第19話 PK

 あー、チート映像配信は、100再生ちょっといった。

 まあ、最初だから。

 ゼロでないだけましなんだろうな。


 画期的な魔道具の考えはまだできてない。

 とりあえずファストの街に歩いて戻ろう。

 別に歩いて帰る必要はない。

 ホームからスタートすればいいんだからな。

 でも、中ボスマラソンしたかったんだ。

 質のいい魔石は耐久値も高いと思う。


 俺は来た道を戻った。

 普通の人は戻るなんてことはしないから、なにかイベントが起こるかなという打算もある。

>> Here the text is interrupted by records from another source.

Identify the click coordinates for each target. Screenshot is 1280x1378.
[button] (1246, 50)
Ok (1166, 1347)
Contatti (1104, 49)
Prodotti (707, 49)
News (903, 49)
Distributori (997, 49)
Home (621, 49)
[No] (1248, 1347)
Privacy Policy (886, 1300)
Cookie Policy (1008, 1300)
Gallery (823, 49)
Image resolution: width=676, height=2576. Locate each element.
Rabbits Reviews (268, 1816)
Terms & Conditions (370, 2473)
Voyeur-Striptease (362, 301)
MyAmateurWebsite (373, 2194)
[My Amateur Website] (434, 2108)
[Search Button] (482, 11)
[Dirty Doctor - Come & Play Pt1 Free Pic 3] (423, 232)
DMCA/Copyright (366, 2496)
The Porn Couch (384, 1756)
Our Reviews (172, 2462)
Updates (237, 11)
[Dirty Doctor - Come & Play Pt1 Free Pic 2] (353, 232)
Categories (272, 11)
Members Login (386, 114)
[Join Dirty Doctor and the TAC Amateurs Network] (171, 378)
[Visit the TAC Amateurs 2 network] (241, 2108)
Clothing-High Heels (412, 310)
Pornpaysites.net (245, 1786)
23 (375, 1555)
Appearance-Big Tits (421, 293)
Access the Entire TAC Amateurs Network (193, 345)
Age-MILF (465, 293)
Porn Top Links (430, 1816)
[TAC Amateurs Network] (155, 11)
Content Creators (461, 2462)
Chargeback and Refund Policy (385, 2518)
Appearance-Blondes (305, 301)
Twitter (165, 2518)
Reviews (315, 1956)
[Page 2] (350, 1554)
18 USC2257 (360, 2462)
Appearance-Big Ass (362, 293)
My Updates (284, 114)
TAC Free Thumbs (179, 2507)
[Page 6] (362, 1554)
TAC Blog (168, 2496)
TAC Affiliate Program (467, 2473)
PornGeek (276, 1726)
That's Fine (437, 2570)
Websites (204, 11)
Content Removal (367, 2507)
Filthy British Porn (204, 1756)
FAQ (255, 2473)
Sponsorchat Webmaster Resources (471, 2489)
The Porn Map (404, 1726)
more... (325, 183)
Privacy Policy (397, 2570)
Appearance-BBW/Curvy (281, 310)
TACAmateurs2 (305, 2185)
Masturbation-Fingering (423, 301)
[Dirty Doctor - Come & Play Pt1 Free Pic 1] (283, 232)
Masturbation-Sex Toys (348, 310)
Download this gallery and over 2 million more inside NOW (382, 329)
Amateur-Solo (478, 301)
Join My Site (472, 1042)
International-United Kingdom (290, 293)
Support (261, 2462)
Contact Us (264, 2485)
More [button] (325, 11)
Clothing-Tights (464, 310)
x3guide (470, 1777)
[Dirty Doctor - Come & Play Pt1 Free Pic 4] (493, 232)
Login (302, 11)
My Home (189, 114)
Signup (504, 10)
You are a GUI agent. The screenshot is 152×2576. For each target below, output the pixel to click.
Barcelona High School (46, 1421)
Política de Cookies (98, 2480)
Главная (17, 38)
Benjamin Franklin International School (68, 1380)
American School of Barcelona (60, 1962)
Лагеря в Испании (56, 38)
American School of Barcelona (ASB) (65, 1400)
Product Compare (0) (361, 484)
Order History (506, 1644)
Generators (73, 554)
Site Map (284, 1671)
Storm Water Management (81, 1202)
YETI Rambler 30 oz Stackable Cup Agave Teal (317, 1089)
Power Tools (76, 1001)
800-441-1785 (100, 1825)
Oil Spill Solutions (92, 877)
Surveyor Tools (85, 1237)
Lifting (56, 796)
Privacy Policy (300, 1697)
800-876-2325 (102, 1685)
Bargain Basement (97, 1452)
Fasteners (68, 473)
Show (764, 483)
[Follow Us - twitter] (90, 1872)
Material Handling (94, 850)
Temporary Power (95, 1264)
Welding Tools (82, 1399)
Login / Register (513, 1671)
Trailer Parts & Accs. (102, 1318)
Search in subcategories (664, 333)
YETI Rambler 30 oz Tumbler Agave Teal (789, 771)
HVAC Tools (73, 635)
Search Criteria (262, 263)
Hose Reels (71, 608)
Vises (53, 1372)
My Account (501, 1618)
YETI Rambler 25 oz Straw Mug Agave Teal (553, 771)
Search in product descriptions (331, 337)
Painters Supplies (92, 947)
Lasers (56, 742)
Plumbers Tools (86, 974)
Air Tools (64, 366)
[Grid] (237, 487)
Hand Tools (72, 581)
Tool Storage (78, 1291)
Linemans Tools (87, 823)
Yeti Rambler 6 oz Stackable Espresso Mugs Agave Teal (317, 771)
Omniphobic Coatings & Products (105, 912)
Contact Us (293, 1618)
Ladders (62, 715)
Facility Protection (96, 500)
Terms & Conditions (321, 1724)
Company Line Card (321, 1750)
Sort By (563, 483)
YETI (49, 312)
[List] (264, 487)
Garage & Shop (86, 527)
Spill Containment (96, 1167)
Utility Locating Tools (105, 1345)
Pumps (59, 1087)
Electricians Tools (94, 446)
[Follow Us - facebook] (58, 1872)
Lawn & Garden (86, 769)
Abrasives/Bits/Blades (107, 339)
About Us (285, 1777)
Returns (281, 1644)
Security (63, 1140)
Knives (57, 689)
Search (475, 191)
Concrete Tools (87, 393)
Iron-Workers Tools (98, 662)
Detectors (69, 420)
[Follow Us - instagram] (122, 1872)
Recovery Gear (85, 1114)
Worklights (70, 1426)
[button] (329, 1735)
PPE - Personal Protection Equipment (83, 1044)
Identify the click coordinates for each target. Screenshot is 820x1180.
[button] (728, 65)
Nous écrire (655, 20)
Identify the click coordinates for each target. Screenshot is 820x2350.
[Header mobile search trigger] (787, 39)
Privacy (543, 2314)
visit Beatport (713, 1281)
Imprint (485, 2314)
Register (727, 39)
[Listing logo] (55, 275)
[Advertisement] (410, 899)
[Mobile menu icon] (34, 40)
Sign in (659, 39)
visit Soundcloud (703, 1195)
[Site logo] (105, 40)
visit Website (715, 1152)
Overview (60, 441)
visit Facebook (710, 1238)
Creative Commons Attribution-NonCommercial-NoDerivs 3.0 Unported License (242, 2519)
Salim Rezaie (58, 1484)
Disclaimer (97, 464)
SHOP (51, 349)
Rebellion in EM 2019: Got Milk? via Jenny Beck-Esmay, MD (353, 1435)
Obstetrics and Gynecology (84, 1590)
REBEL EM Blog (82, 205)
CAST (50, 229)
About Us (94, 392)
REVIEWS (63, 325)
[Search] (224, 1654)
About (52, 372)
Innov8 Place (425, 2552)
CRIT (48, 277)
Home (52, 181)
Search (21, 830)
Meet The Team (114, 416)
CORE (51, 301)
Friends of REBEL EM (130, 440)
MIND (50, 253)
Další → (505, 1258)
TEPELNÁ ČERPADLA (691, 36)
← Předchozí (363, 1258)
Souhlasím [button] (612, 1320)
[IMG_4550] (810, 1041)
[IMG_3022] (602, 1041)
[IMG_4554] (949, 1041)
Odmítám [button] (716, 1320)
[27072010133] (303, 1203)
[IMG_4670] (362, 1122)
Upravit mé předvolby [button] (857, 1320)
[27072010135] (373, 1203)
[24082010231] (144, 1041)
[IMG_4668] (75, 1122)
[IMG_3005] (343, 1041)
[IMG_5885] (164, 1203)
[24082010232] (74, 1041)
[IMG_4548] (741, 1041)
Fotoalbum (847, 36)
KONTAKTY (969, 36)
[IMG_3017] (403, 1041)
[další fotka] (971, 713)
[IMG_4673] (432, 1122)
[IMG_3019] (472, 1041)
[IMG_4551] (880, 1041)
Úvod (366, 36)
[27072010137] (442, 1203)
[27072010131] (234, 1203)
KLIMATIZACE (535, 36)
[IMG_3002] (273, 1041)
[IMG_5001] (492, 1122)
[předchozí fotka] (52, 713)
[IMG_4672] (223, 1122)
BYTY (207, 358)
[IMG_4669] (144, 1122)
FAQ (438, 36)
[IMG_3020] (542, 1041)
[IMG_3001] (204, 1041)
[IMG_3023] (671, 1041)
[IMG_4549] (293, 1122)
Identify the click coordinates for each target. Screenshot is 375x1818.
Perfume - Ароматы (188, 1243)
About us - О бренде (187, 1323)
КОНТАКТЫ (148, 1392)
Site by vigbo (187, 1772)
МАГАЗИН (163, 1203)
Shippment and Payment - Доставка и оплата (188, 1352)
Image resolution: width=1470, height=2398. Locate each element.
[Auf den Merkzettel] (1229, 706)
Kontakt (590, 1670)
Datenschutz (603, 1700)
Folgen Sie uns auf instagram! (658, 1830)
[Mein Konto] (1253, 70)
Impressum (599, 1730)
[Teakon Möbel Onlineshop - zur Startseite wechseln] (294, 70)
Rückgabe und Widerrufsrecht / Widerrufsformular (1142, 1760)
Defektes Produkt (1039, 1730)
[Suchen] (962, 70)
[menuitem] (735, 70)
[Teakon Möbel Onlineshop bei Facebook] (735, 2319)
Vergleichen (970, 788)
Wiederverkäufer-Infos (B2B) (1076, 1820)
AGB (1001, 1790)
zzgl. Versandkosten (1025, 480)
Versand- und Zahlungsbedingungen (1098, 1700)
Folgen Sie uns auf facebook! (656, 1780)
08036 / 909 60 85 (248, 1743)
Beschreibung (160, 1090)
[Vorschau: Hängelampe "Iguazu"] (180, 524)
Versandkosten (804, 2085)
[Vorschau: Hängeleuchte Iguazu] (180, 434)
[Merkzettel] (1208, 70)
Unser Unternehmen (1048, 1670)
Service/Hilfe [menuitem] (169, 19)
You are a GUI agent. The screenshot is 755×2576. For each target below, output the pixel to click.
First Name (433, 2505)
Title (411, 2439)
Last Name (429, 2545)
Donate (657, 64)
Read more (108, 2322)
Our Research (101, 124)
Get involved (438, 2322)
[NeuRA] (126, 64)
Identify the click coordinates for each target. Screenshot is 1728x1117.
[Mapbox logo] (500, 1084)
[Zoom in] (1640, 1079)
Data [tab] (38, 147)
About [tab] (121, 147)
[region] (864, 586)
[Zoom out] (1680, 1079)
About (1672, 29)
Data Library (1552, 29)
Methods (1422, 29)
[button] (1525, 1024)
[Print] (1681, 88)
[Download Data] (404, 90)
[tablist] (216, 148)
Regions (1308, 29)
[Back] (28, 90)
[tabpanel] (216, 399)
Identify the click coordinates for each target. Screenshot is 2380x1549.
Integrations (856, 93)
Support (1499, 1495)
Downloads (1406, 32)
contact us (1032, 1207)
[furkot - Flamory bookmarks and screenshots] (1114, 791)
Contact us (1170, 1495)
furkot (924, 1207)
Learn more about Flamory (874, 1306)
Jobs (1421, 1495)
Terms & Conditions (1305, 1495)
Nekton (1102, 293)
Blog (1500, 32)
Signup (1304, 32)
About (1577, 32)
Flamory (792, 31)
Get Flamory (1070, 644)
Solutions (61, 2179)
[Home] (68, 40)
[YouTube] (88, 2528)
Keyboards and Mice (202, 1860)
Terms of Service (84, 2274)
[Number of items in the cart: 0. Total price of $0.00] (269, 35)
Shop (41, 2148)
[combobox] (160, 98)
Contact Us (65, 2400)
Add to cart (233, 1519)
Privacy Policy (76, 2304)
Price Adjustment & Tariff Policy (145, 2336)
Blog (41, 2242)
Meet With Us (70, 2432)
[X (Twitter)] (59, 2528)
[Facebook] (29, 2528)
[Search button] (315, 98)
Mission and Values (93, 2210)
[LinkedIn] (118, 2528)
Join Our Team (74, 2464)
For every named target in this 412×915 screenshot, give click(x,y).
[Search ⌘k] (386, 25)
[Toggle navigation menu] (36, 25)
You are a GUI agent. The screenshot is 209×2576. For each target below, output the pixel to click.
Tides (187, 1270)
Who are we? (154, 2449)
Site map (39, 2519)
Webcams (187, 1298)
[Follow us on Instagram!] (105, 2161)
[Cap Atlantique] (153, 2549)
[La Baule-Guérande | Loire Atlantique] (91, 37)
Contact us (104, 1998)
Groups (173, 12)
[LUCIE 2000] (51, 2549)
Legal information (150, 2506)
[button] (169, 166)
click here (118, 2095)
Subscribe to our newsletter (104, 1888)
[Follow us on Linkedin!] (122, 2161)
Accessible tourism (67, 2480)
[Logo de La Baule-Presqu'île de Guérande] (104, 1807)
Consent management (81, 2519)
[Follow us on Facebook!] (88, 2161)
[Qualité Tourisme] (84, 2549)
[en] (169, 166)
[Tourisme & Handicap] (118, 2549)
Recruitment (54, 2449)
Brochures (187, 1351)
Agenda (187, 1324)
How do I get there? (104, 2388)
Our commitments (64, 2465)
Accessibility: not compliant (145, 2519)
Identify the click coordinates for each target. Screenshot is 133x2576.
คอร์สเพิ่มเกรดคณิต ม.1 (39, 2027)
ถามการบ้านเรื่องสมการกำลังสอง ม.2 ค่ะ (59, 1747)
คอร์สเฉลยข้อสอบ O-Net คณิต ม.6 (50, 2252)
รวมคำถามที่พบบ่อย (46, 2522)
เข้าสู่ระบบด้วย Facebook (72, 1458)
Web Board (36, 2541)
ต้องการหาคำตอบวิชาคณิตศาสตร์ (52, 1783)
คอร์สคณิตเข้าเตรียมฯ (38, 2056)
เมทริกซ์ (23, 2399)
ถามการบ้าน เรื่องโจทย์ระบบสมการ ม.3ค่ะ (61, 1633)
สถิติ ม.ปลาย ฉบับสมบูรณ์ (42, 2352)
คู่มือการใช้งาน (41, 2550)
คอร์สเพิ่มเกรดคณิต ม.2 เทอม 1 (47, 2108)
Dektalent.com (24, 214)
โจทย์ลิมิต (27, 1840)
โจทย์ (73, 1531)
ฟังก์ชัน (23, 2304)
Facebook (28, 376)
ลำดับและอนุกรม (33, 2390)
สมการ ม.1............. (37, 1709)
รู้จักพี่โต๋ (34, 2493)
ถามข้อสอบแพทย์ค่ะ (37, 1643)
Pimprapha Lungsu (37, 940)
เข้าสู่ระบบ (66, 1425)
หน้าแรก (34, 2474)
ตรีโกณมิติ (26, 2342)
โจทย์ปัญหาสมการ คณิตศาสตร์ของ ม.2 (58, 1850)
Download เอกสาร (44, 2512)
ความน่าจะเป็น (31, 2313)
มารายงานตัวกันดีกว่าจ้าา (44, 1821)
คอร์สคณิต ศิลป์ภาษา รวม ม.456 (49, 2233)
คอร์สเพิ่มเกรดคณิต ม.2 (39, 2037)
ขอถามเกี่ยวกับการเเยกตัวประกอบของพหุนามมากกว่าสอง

「チート野郎、バーテックスの配信始めるよ。今日はライブ配信だ。【Pythonパイソン 火球100倍速.py】」


 今日もレーザー火球が心地いい。


『許さん、チートの癖にのうのうと』

『俺はこの配信好きだけどな』

『チート見てても面白くない』

『GMは何してるんだ』

『通報しますた』

『じゃあ俺も』


 コメントの9割がアンチだ。

 それにしてもチャンネル登録者数増えたな。

 もう100を超えるんじゃないか。


 討伐はサクサク進む。


 あれっ、プレイヤーの一団がいる。

 俺はアイコンを見た。

 げっ、赤ということはPKじゃないか。


 あれっ、真ん中に青のアイコンがある。

 PKの中に青。

 これは大変だ。


 青のアイコンの人をモザイクにして。


「【Pythonパイソン 火球100倍速.py】」

「ぐわっ」

「敵か。あそこだ」


『チート対PKか。相打ちになってどっちも滅べ』

『チートが勝つに1億ソル』

『そんなの賭けにならない』

『頑張れPK』


 魔法の撃ちあいになった。

 100倍速とは手数が違う。

 瞬く間にPKはいなくなった。

 後に残されたのは装備などのアイテム。


「大変だったな」

「怖かったです」


 音声を一時止めた。


「俺はリトルスネーク、魔道具職人。よろしくな」

「アイです。投擲士やってます」


 投擲士かニッチだな。

 まあ俺も投擲士だけど。


「セカドの街まで送ってやりたいが、生憎と逆方向なんだ」

「そこまでしてもらう必要はないですよ。PKさえいなければ、ひとりで行けます。フレンド登録良いですか?」

「ああ、それな。ヤキモチ焼きの彼女がいてそういうのを嫌がる」

「そうですか。じゃあ、次に会うまでに彼女さんを説得しておいて下さい」

「そうするよ。お詫びにPKからドロップしたアイテムを全部やるよ」

「ふふふっ、あいつらの固有武器を捨ててやります」

「じゃあ、消えていくところを配信しよう」


 ええと、固有武器の説明には、誰が作り出したかと、PKの持ち物かどうかの説明がある。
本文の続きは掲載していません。